__Provided data__.
= = = = = = =

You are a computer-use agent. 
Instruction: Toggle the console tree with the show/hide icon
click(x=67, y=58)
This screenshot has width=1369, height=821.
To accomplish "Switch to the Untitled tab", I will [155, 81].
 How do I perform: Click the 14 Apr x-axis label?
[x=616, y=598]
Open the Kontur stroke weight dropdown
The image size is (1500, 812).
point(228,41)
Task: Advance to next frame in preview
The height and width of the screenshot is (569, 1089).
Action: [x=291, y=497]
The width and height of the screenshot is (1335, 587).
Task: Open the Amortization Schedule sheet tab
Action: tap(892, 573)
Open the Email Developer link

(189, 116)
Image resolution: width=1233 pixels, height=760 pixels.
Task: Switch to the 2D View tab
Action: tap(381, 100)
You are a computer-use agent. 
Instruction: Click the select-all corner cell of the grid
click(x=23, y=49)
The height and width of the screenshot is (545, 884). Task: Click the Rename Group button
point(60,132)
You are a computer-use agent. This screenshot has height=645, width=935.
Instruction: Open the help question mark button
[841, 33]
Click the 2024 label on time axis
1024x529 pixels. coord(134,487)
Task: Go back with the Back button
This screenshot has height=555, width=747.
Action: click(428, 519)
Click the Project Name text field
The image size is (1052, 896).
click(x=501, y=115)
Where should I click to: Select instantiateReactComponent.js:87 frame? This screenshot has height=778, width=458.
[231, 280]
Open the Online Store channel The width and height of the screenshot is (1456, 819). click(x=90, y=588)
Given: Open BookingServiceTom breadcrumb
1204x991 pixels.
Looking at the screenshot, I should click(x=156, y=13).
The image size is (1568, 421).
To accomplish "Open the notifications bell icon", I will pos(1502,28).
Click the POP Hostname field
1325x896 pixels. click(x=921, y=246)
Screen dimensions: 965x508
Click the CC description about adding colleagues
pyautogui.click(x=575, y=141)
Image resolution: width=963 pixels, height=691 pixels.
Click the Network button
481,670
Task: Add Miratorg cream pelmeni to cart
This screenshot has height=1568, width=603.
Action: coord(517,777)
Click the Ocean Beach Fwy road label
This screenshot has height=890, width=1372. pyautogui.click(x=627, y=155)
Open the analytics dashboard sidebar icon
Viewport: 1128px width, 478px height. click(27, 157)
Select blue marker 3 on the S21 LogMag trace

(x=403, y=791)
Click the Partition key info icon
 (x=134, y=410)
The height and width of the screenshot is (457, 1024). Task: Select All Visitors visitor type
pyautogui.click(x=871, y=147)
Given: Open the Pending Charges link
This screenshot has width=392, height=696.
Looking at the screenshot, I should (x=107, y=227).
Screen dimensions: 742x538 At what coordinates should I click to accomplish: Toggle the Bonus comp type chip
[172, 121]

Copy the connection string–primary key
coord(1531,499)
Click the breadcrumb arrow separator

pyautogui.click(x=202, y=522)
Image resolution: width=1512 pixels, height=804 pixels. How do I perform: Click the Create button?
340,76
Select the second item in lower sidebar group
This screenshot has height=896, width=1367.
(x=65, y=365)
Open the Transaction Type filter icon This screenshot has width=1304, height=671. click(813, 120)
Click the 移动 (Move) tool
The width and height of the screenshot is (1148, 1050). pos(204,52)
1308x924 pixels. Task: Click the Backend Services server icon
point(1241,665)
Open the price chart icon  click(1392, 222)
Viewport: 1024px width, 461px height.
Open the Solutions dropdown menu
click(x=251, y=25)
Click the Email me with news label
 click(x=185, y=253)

= = = = = = =

__Description of the task__. Retype every one of the rows above word for word, keeping each line as it appears.

__Task result__.
You are a computer-use agent. 
Instruction: Toggle the console tree with the show/hide icon
click(x=67, y=58)
This screenshot has width=1369, height=821.
To accomplish "Switch to the Untitled tab", I will [155, 81].
 How do I perform: Click the 14 Apr x-axis label?
[x=616, y=598]
Open the Kontur stroke weight dropdown
The image size is (1500, 812).
point(228,41)
Task: Advance to next frame in preview
The height and width of the screenshot is (569, 1089).
Action: [x=291, y=497]
The width and height of the screenshot is (1335, 587).
Task: Open the Amortization Schedule sheet tab
Action: tap(892, 573)
Open the Email Developer link

(189, 116)
Image resolution: width=1233 pixels, height=760 pixels.
Task: Switch to the 2D View tab
Action: tap(381, 100)
You are a computer-use agent. 
Instruction: Click the select-all corner cell of the grid
click(x=23, y=49)
The height and width of the screenshot is (545, 884). Task: Click the Rename Group button
point(60,132)
You are a computer-use agent. This screenshot has height=645, width=935.
Instruction: Open the help question mark button
[841, 33]
Click the 2024 label on time axis
1024x529 pixels. coord(134,487)
Task: Go back with the Back button
This screenshot has height=555, width=747.
Action: click(428, 519)
Click the Project Name text field
The image size is (1052, 896).
click(x=501, y=115)
Where should I click to: Select instantiateReactComponent.js:87 frame? This screenshot has height=778, width=458.
[231, 280]
Open the Online Store channel The width and height of the screenshot is (1456, 819). click(x=90, y=588)
Given: Open BookingServiceTom breadcrumb
1204x991 pixels.
Looking at the screenshot, I should click(x=156, y=13).
The image size is (1568, 421).
To accomplish "Open the notifications bell icon", I will pos(1502,28).
Click the POP Hostname field
1325x896 pixels. click(x=921, y=246)
Screen dimensions: 965x508
Click the CC description about adding colleagues
pyautogui.click(x=575, y=141)
Image resolution: width=963 pixels, height=691 pixels.
Click the Network button
481,670
Task: Add Miratorg cream pelmeni to cart
This screenshot has height=1568, width=603.
Action: coord(517,777)
Click the Ocean Beach Fwy road label
This screenshot has height=890, width=1372. pyautogui.click(x=627, y=155)
Open the analytics dashboard sidebar icon
Viewport: 1128px width, 478px height. click(27, 157)
Select blue marker 3 on the S21 LogMag trace

(x=403, y=791)
Click the Partition key info icon
 (x=134, y=410)
The height and width of the screenshot is (457, 1024). Task: Select All Visitors visitor type
pyautogui.click(x=871, y=147)
Given: Open the Pending Charges link
This screenshot has width=392, height=696.
Looking at the screenshot, I should (x=107, y=227).
Screen dimensions: 742x538 At what coordinates should I click to accomplish: Toggle the Bonus comp type chip
[172, 121]

Copy the connection string–primary key
coord(1531,499)
Click the breadcrumb arrow separator

pyautogui.click(x=202, y=522)
Image resolution: width=1512 pixels, height=804 pixels. How do I perform: Click the Create button?
340,76
Select the second item in lower sidebar group
This screenshot has height=896, width=1367.
(x=65, y=365)
Open the Transaction Type filter icon This screenshot has width=1304, height=671. click(813, 120)
Click the 移动 (Move) tool
The width and height of the screenshot is (1148, 1050). pos(204,52)
1308x924 pixels. Task: Click the Backend Services server icon
point(1241,665)
Open the price chart icon  click(1392, 222)
Viewport: 1024px width, 461px height.
Open the Solutions dropdown menu
click(x=251, y=25)
Click the Email me with news label
 click(x=185, y=253)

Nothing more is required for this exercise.